I just think of what is special to me - home (no not here) the rolling green hills, the delicious scent of the mountains, the wonderful breakfast at Mickeys, the promise of a better life and it just rejuvenates me to keep on going, but I sorely miss it but at least I am scratching for it.
God is there for always.. sometimes when it is so hard I lean onto His comfort.
I cry. I pray. I turn on some praise music. And I turn to the Psalms in my bible (my copy of the living bible).

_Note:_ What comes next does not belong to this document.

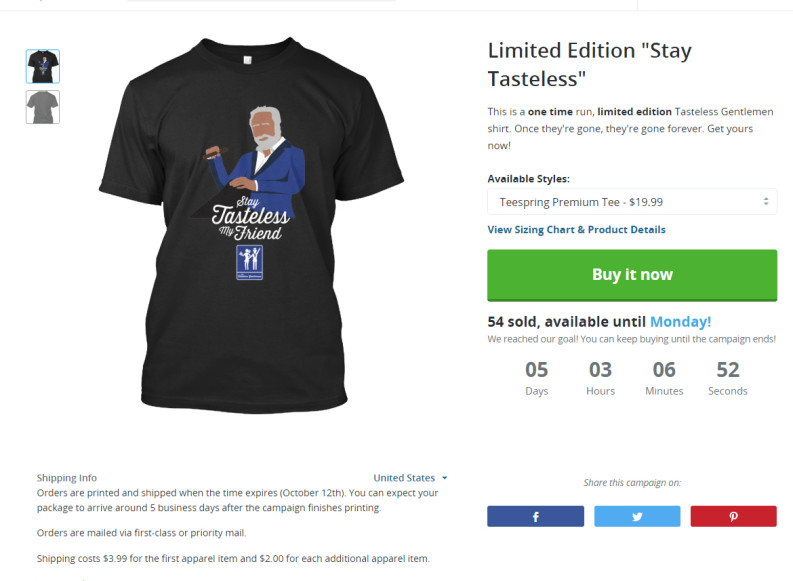Click the product title Limited Edition Stay Tasteless
Screen dimensions: 793x581
tap(590, 65)

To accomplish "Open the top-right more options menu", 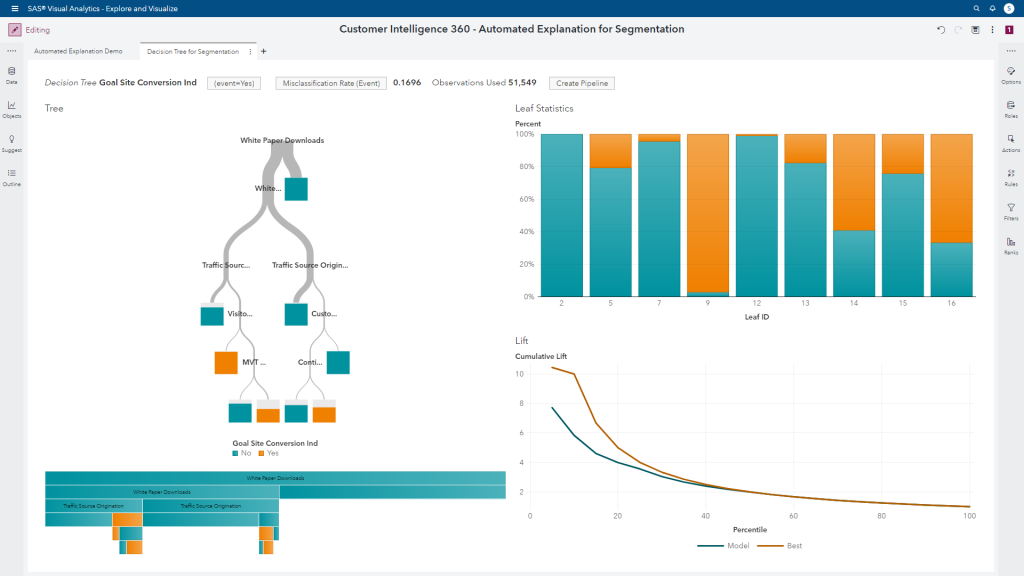I will tap(993, 29).
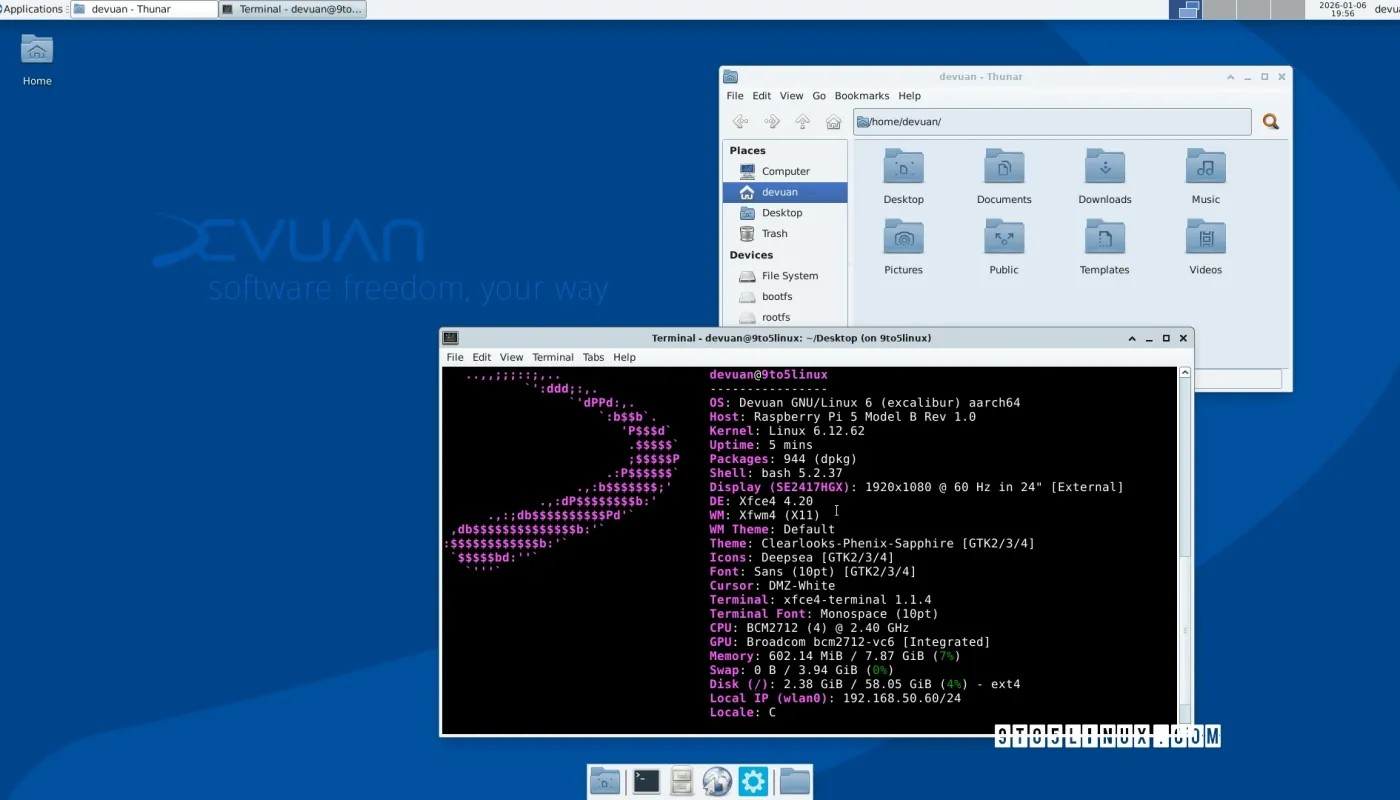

I try to find the right verses that speak to my certain situation and meditate on them...letting them wash over my heart and soul...until all my suffering and sadness is washed away by their truth.
Hey Jeffrey, I love the Psalms too.. unfortunately I have neglecting my Bible.. it is downstairs but it has bookmarks all over it. I need to start the habit of reading it again, but I suppose I have been focusing so much on this situation lately trying to get it over with.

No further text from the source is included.